Older patients face a unique set of health challenges – including chronic fatigue, low muscle mass, cognitive impairment, bone fractures and reduced mobility – that can raise their risk of illness or injury during hospitalization.
Launched in 2016, the BWH Frailty Identification and Care Pathway is a multidisciplinary program addressing these challenges by providing clinicians with standardized guidelines for identifying and accommodating frailty – a complex, often age-related syndrome characterized by physical decline and increased vulnerability to stressors.
“Frailty and cognitive impairment are often key contributing factors in falls and accidents that lead to fractures and other injuries among older patients presenting in our Emergency Department,” said Zara Cooper, MD, MSc, FACS, of the Division of Trauma, Burn and Surgical Critical Care. “We believe that focusing on these underlying conditions is essential to optimizing the care and outcomes of these patients.”
Physician assistant Lynne O’Mara, PA-C, of the Department of Surgery, was one of many BWHers who played a key role in implementing the pathway in the Emergency Department (ED) and the Surgical, Burn and Trauma Intermediate Care Unit on Tower 8ABCD. Part of a multidisciplinary team that sought to identify and remove barriers to care for older patients, O’Mara worked closely with Cooper and Samir Tulebaev, MD, of the Division of Aging and Center for Older Adult Health, to create order sets for the pathway.
The Frail Scale
At the heart of the initiative is an assessment tool known as the “frail scale,” which is used to screen for frailty in patients over the age of 65 when they arrive at the ED. In the frail scale, “frail” also functions as an acronym, with each letter representing the constellation of symptoms and conditions that may indicate frailty.

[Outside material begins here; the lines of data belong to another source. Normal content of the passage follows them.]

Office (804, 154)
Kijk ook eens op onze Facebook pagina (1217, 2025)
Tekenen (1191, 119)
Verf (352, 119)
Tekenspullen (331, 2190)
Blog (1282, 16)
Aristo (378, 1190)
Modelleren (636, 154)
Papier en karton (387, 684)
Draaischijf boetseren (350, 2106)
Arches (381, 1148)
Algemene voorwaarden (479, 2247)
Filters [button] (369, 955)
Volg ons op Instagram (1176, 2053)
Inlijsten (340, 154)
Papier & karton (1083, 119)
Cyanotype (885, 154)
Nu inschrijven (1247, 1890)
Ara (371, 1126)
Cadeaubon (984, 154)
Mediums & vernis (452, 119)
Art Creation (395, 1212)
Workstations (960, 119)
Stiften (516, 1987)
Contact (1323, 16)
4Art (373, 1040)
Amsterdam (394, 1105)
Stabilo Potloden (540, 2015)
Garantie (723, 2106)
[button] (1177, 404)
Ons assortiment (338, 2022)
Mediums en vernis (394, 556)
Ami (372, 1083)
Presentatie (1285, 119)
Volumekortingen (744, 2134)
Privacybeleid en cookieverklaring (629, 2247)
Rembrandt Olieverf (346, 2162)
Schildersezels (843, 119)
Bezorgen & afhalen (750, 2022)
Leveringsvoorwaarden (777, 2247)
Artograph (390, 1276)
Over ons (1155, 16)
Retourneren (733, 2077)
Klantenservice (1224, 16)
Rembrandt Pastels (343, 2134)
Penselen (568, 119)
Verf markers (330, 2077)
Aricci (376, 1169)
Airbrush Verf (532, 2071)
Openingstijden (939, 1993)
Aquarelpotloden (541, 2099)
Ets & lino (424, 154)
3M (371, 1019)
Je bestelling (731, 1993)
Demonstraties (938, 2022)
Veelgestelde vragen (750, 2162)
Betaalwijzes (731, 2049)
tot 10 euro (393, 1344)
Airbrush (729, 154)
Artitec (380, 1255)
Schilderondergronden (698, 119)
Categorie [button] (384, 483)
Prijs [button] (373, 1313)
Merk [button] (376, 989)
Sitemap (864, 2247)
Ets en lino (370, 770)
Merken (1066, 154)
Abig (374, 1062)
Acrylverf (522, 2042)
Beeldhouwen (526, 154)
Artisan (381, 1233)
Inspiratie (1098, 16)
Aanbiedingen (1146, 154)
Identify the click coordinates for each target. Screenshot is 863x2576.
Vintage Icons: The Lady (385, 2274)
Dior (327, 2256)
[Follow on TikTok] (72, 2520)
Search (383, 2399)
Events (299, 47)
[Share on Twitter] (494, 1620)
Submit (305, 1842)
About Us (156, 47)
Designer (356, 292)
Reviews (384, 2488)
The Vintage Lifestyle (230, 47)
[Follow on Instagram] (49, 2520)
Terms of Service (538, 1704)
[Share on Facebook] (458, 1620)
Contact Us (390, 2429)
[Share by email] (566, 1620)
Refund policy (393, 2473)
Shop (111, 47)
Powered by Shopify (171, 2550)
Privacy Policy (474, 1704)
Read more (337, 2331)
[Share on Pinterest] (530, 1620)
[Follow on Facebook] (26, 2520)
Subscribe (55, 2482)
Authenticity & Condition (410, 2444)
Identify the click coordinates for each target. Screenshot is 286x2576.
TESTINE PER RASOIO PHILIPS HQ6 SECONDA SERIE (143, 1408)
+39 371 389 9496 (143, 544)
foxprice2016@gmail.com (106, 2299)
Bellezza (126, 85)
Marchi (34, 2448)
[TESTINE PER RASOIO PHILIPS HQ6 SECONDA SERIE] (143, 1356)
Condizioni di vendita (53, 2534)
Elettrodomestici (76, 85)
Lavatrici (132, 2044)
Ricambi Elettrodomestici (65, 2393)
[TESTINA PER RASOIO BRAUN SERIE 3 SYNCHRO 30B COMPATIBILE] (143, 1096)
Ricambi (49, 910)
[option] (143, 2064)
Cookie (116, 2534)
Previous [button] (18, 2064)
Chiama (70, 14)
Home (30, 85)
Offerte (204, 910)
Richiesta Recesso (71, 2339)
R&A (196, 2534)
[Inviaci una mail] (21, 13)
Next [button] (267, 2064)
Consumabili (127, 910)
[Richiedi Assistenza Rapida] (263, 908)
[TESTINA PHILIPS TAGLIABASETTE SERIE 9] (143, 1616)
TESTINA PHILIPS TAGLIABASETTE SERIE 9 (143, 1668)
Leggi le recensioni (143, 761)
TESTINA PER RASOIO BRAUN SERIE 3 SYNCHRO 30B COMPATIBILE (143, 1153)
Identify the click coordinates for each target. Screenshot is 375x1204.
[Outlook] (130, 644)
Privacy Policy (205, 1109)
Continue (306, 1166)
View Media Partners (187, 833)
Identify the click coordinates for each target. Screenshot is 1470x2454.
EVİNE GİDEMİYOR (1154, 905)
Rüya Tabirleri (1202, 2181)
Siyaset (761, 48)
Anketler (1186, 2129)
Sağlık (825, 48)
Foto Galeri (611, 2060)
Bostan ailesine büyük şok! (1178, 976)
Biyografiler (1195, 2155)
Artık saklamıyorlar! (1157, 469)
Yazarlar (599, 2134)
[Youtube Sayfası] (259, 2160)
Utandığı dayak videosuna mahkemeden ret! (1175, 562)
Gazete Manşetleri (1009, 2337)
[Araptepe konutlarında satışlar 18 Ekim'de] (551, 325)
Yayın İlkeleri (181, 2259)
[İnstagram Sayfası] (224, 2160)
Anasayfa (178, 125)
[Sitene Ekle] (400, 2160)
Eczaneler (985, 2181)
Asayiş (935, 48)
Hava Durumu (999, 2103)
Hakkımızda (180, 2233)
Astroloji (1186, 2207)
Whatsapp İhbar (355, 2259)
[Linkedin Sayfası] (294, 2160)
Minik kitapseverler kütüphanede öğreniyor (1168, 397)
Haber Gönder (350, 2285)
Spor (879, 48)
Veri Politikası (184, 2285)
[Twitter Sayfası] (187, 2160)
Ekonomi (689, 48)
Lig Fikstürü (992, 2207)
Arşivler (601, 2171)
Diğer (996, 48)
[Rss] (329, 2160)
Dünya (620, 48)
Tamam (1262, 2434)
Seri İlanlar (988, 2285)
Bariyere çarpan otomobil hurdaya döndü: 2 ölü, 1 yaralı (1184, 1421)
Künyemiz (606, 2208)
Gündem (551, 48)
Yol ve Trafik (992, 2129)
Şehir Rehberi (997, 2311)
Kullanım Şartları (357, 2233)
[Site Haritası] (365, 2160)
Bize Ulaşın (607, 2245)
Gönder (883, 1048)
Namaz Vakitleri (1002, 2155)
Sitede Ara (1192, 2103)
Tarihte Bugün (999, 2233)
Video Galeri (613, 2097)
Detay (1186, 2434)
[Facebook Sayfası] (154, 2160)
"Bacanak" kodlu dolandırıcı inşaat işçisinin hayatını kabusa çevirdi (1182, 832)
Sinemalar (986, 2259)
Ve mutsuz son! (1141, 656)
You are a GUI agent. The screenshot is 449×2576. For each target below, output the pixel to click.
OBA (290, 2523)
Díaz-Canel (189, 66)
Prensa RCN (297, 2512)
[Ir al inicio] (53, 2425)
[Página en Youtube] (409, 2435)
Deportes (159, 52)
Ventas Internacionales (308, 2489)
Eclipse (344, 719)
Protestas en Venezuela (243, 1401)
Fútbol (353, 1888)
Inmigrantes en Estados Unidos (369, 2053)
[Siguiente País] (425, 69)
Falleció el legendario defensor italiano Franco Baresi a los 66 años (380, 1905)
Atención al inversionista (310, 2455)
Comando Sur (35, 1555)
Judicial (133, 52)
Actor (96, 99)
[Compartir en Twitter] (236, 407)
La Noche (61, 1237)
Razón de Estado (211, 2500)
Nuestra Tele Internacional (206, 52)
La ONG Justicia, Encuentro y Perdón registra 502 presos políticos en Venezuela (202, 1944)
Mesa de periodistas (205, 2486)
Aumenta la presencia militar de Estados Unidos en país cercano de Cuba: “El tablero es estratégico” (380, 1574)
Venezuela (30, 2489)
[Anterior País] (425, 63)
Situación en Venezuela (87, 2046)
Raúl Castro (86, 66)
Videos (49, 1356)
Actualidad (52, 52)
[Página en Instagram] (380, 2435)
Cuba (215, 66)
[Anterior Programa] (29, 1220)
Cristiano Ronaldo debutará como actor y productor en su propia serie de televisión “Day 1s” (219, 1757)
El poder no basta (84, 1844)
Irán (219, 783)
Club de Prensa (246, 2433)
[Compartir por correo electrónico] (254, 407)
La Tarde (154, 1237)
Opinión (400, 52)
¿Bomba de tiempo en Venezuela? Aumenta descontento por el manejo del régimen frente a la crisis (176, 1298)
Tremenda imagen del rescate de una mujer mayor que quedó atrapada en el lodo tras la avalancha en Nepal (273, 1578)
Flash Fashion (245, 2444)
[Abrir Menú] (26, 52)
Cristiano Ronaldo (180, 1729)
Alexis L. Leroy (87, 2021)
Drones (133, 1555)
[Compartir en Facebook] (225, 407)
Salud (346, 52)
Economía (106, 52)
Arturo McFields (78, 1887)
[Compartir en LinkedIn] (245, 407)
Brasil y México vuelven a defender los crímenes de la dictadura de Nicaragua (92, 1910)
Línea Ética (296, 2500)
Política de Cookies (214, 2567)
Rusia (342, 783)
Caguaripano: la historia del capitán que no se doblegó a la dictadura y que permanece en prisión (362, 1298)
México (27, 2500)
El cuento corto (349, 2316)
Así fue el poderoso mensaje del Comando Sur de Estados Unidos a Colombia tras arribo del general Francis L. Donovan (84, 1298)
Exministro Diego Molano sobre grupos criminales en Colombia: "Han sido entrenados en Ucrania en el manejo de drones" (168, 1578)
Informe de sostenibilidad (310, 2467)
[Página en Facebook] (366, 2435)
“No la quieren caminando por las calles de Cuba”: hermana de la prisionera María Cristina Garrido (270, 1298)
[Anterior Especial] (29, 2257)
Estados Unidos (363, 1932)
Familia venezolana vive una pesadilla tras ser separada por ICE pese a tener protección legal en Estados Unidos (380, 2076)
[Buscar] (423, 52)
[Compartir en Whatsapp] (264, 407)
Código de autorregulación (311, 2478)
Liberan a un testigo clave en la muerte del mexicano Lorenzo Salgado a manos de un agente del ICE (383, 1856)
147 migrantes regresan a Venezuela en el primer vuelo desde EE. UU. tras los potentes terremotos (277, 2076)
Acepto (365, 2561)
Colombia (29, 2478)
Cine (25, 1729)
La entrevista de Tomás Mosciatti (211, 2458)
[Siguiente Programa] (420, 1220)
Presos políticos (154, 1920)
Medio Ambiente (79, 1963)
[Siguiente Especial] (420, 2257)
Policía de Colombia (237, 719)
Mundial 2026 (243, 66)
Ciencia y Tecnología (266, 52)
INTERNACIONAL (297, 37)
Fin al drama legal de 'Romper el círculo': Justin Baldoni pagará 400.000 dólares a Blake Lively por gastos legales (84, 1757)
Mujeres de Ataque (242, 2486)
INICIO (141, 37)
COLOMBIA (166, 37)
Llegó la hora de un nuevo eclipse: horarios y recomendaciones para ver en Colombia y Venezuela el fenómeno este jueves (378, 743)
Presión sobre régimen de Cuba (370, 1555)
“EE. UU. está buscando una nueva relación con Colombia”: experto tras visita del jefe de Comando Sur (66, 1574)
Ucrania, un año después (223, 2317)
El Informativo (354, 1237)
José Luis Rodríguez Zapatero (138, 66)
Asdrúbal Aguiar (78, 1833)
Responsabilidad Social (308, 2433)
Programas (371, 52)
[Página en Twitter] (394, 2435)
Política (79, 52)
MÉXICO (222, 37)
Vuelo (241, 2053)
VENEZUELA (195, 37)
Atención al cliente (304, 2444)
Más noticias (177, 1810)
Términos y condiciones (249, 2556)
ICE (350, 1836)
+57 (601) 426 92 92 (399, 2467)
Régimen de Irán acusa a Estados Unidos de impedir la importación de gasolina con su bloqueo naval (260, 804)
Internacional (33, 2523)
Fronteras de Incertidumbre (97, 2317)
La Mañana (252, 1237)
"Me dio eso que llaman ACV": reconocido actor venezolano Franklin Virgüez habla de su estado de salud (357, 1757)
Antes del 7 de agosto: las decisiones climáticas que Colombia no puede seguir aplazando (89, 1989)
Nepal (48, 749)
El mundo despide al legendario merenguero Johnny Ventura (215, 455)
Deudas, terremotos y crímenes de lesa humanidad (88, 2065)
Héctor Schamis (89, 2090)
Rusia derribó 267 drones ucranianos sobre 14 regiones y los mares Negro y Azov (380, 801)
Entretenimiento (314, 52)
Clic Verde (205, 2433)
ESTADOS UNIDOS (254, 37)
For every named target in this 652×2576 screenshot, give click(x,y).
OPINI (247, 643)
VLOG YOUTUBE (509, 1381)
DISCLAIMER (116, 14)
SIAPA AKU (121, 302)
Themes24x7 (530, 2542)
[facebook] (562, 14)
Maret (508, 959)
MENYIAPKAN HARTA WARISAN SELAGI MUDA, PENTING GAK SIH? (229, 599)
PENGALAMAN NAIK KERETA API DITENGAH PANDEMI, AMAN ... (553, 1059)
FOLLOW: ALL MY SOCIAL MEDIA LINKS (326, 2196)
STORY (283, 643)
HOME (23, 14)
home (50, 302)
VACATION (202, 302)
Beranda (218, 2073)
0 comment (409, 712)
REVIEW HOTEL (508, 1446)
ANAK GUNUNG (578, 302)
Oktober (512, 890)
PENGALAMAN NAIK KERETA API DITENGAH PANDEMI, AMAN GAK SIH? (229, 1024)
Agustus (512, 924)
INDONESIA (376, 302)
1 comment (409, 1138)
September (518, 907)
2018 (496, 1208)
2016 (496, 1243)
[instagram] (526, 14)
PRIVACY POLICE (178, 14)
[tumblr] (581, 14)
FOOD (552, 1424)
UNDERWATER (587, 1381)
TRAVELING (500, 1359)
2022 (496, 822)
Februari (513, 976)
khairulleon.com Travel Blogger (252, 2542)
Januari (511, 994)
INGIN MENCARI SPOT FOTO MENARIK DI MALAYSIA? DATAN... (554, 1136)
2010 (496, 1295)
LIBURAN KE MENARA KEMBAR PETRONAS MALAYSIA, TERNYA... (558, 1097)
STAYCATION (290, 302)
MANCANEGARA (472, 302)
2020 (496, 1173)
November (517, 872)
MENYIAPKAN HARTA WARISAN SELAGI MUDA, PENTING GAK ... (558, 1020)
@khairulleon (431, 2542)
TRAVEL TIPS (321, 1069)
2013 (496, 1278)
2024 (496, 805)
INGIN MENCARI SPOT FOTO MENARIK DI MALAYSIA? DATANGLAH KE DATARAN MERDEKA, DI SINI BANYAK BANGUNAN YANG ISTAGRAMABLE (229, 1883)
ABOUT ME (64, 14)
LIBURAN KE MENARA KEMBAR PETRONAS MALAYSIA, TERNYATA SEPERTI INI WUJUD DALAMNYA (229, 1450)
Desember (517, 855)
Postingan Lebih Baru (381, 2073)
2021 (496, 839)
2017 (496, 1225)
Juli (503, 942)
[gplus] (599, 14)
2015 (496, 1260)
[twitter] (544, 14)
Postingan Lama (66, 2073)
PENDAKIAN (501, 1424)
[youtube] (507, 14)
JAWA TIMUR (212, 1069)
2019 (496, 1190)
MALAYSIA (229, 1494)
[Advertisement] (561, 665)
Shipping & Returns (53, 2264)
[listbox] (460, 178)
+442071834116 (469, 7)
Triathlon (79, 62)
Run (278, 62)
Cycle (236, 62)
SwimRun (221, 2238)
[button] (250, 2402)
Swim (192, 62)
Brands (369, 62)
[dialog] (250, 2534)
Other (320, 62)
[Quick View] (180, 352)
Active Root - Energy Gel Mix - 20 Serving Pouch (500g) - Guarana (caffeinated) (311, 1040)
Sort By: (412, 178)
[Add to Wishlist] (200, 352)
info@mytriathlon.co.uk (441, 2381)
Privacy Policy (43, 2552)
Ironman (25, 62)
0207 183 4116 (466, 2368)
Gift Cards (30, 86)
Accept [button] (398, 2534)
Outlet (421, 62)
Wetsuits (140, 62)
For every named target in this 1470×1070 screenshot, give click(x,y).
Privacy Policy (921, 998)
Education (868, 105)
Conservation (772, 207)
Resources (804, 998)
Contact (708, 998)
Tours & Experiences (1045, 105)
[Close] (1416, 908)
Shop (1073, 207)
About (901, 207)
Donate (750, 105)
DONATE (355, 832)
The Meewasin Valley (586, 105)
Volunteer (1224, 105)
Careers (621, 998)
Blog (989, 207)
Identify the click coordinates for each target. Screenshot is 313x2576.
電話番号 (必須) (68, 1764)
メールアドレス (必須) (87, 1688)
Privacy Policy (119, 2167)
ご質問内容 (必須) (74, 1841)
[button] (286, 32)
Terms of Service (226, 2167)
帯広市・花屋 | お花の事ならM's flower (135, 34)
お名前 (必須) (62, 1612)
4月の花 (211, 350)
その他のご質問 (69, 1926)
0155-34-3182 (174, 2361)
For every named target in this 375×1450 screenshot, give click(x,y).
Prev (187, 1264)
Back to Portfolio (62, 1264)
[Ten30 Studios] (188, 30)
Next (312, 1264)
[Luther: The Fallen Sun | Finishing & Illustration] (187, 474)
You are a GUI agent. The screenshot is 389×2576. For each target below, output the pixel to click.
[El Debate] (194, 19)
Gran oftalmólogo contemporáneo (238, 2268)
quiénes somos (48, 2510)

Patients are considered frail if they meet three or more of these criteria:
- Fatigue (“Are you fatigued?”)
- Resistance (“Can you climb one flight of stairs?”)
- Ambulation (“Can you walk one block?”)
- Illnesses (“Do you have more than five illnesses?”)
- Loss of weight (“Is your weight loss greater than five percent?”)
It’s important to recognize these risk factors early because frail patients are more likely to experience negative health outcomes, including increased rates of morbidity, obesity and trauma, O’Mara explained.
In addition to the normal effects of aging, a patient’s circumstances at home may contribute to or worsen their frailty, O’Mara said. For example, a patient might have poor muscle mass because they’re not eating, and they might not be eating because they’re on a fixed income and don’t have the financial means to purchase food. While such challenges are not unique to frail patients, understanding this context is key to helping these patients recover smoothly, avoid injury, discharge safely and reduce readmissions, O’Mara said.
During hospitalization, frail patients are also at greater risk of experiencing delirium, an acute state of confusion that is separate from dementia. Patients who experience delirium may try to pull out their IV lines or attempt to get out of bed when they cannot safely do so, leading to a secondary injury, O’Mara said.
The frailty pathway includes standardized ways to prevent, assess for and treat delirium. Since implementing these measures, the rate of delirium has decreased by a remarkable 50 percent among patients over 65 on Tower 8ABCD. The mortality rate for the same population has dropped by 30 percent, and complications have decreased by 47 percent.
“Our main goals when we first started the pathway were to prevent delirium and preserve function for these patients, which we have since been able to achieve,” O’Mara said.
Once a patient is screened and meets the criteria for frailty in the ED, providers enter a set of admission orders to standardize the care for each patient on the pathway. Within 72 hours, the patient receives a comprehensive geriatric assessment, which includes an evaluation of medical conditions, cognition, function, nutrition, emotional status and risk for delirium, with a geriatrician, and a nutritional assessment with a nutrition consultant. This information is detailed in the patient’s electronic medical record to ensure a safe transition of care.
On Tower 8ABCD, care teams work closely with patients on the pathway to ensure they eat, get out of bed, have bowel movements and perform other self-care tasks on a routine basis.
O’Mara said collaborating with her colleagues to develop and implement the pathway – and ultimately achieve better outcomes for patients and their families – has been extraordinarily fulfilling.
“I really enjoy the personal interaction with the patients,” she said. “I like having that one-on-one time to talk with them on the floor, meet their families, discuss their diagnoses and create a personal care plan. You really become part of the patient’s family for a couple of days.”
Reiterating the importance of the frailty pathway’s multidisciplinary model, O’Mara has engaged both staff and trainees in the program. To date, she has trained 70 residents on the pathway, and she continues to offer ongoing training for new residents and providers.
“The pathway has brought the entire trauma floor together and has gotten me really excited about geriatrics,” O’Mara said.